Three-dimensional cell bioreactor coupled with high performance liquid chromatography–mass spectrometry for the affinity screening of bioactive components from herb medicine

An efficient and convenient method, three-dimensional (3-D) cell bioreactor coupled with high performance liquid chromatography–mass spectrometry was developed for affinity screening and analysis of multiple bioactive components from herbal medicines. Cancer cells were cultured on a porous scaffold to form a 3-D cell bioreactor. After interacting with live and fixed cells, the HPLC fingerprinting chromatograms of herbal medicine extract were compared to evaluate the binding properties of herbal components on cells. Model anticancer drugs (paclitaxel and resveratrol) and non-anticancer drugs (ketoprofen and penicillin G) were chosen to investigate the feasibility. When cell–drug interaction time was 30 min, the binding degrees of paclitaxel and resveratrol (each 15 μg/ml) were 82.2 ± 7.2% and 66.1 ± 4.1%, and for ketoprofen and penicillin G (each 15 μg/ml) were less than 3%. This method was used to screen bioactive components from Polygonum cillinerve (Nakai) Ohwi (PCO) extract, and the binding degrees of two main components in PCO extract (10 μg/ml), aristolochic acid A and aristolochic acid B, were 63.0 ± 5.1% and 18.8 ± 0.9%, respectively.
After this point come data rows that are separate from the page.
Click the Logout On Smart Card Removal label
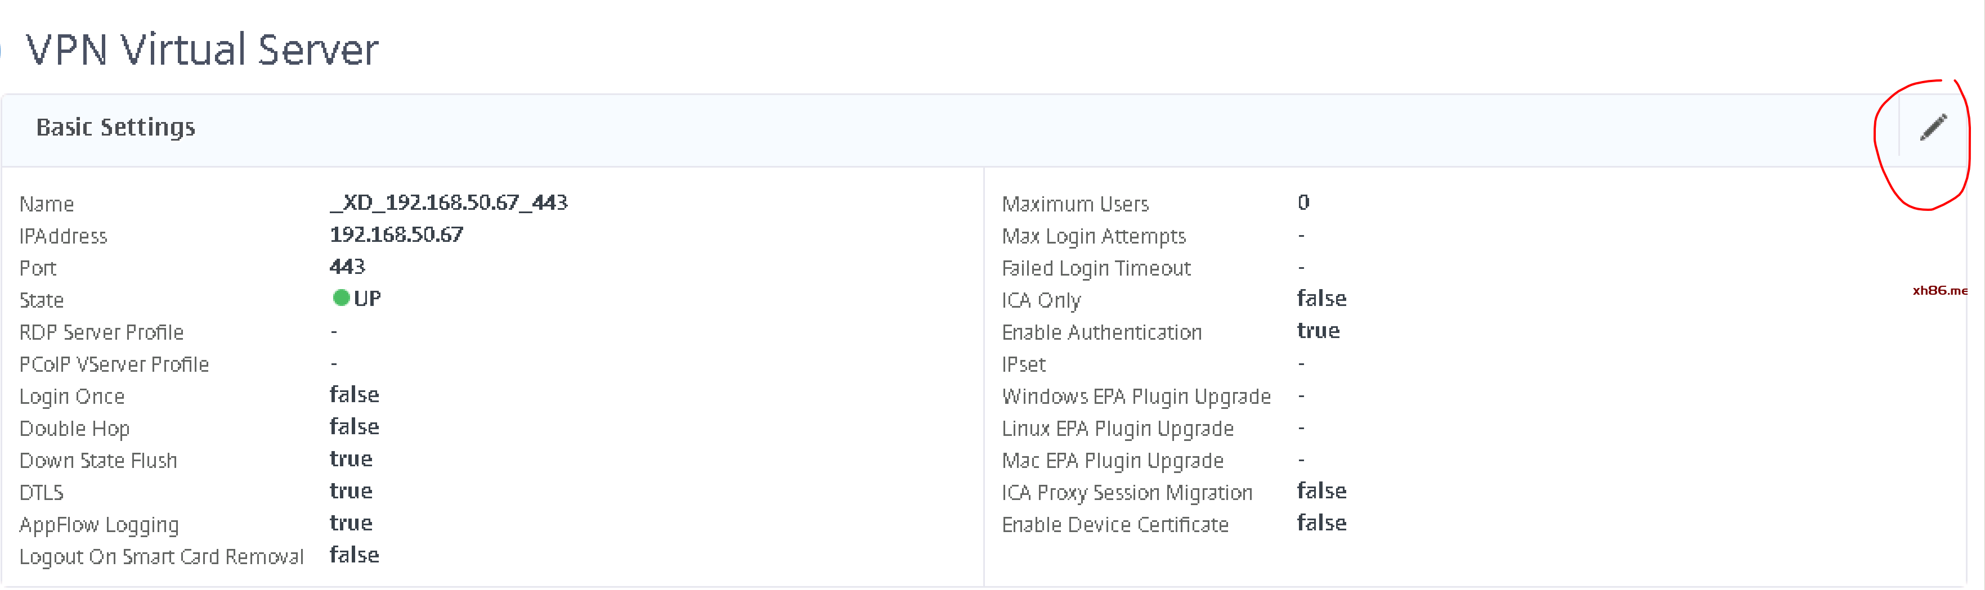This screenshot has width=1985, height=590. (161, 556)
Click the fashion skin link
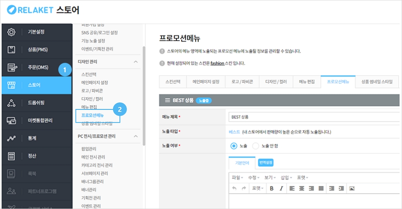The height and width of the screenshot is (209, 402). (217, 64)

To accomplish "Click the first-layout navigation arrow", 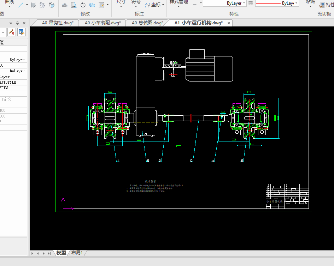I will point(33,253).
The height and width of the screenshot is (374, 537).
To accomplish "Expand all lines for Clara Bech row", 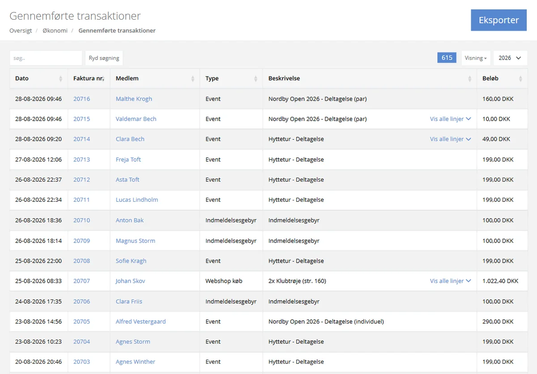I will coord(451,139).
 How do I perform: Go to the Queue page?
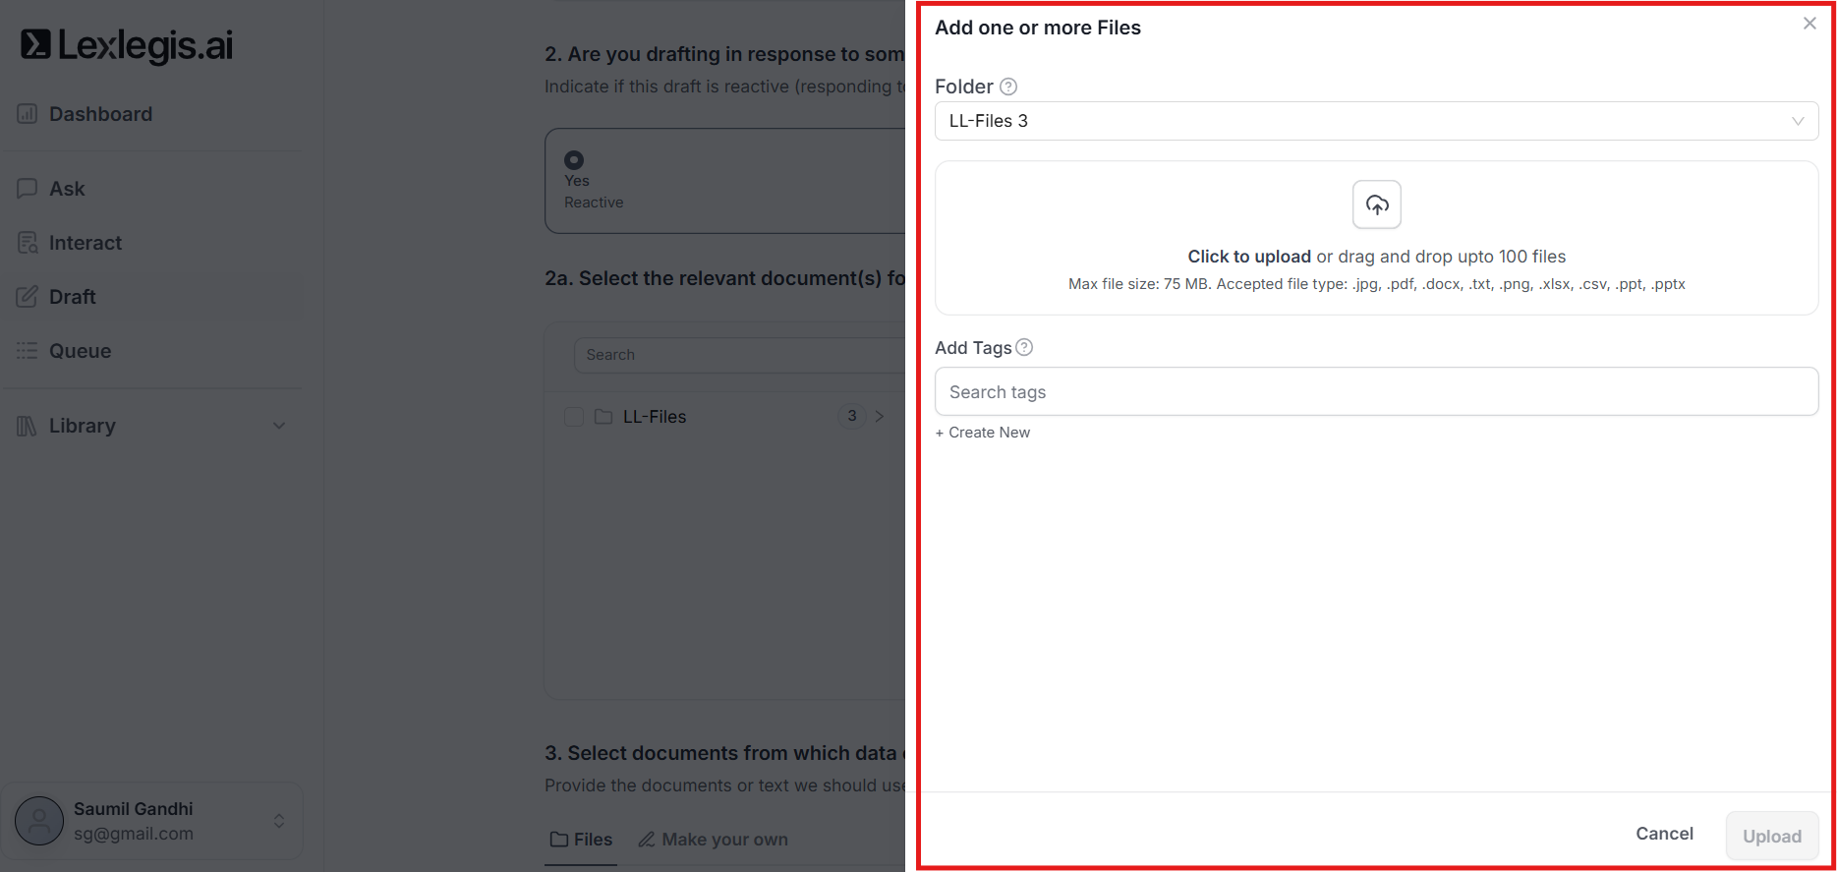[80, 351]
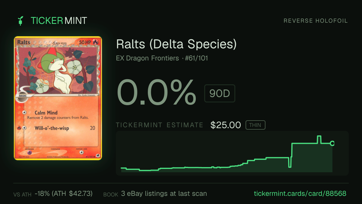Click the retreat cost energy icon

click(x=81, y=153)
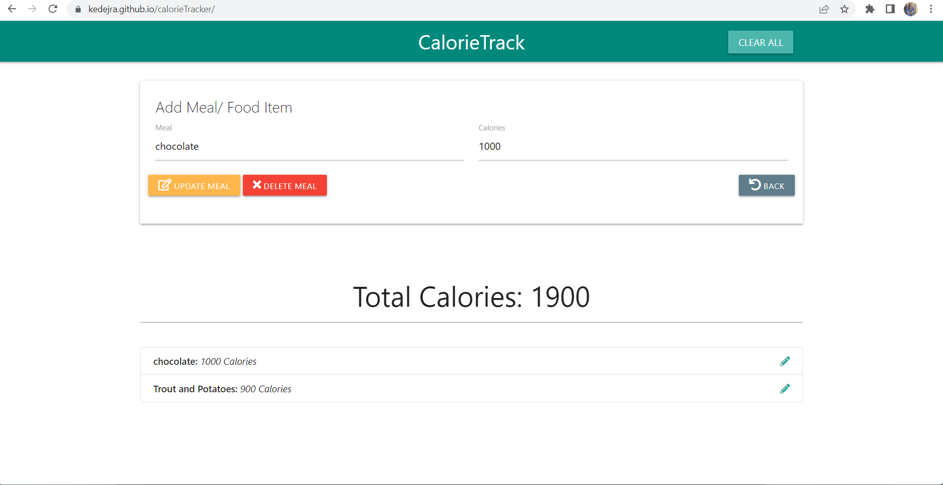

These results demonstrated that this method was highly specific, efficient and convenient for affinity screening and analysis of bioactive components interacted with cells.

► A three-dimensional (3-D) cell bioreactor was fabricated. ► An affinity screen method was developed by coupling the bioreactor with HPLC/MS. ► The method was used to screen bioactive components in herbal medicine. ► Specific binding components with cells can be screened and analyzed.